====== Supplied data

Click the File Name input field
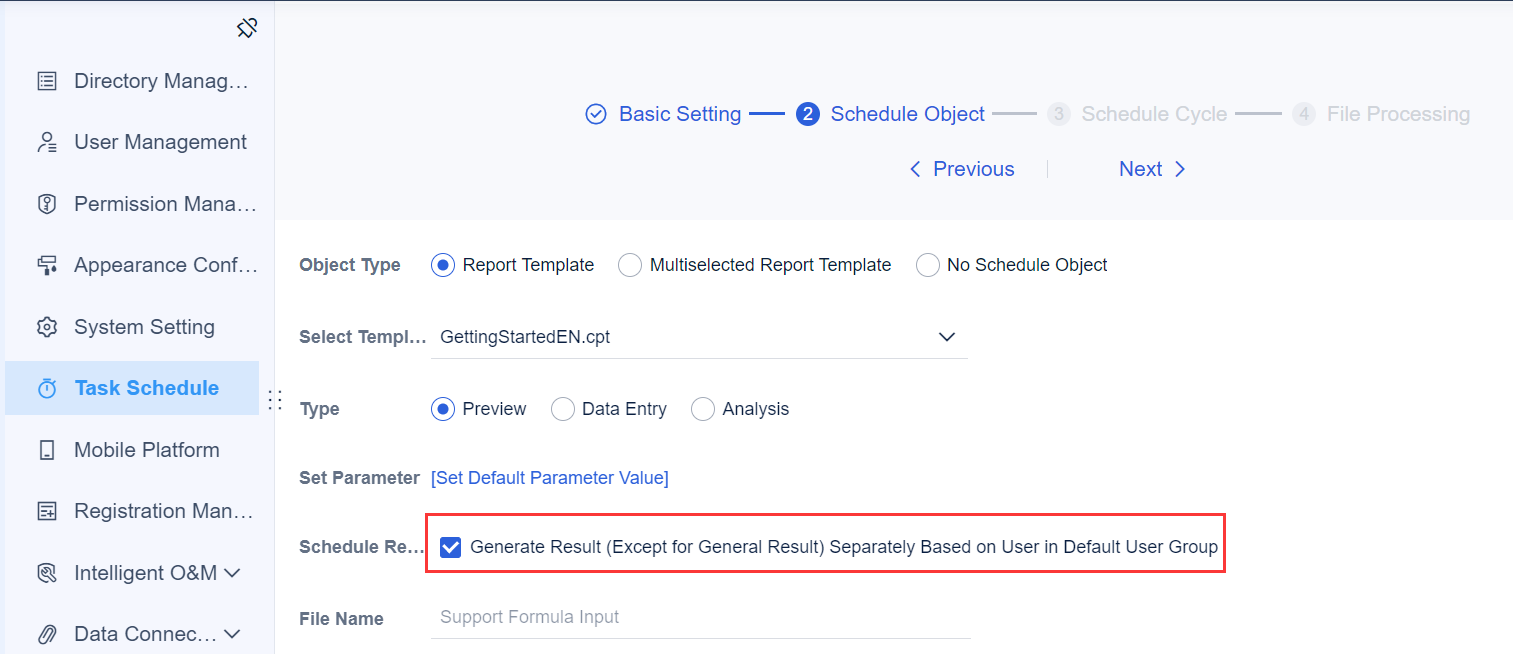This screenshot has height=654, width=1513. coord(700,617)
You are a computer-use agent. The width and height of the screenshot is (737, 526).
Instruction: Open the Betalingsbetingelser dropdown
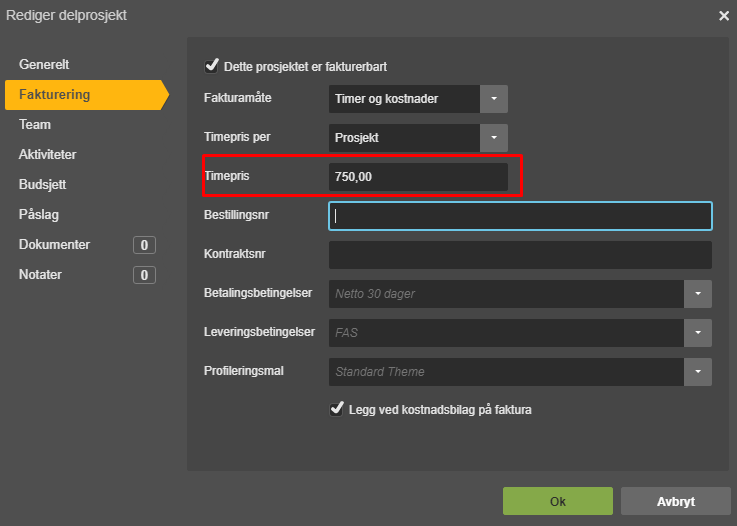(698, 294)
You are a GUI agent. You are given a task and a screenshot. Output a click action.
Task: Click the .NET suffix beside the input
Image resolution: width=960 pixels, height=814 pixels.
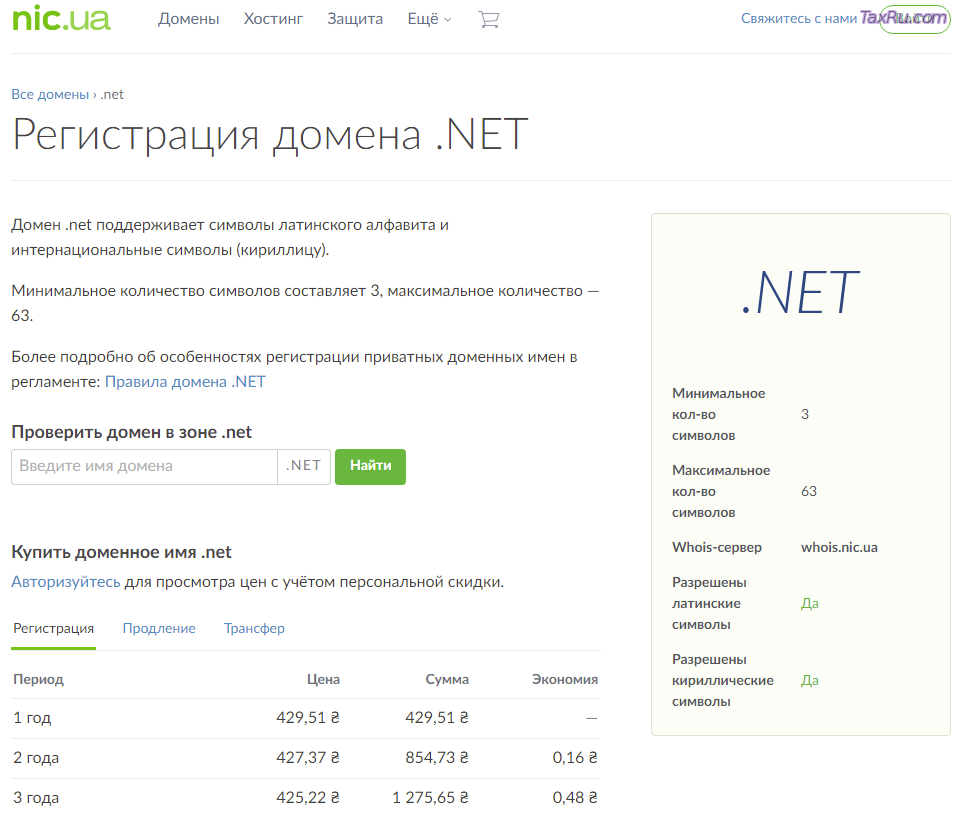(304, 466)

============

# What is needed
Retype the records above exactly, starting at the line that contains "Task: Click the .NET suffix beside the input" and going through the last line, and leave out any pictures.

# Expected answer
Task: Click the .NET suffix beside the input
Image resolution: width=960 pixels, height=814 pixels.
(304, 466)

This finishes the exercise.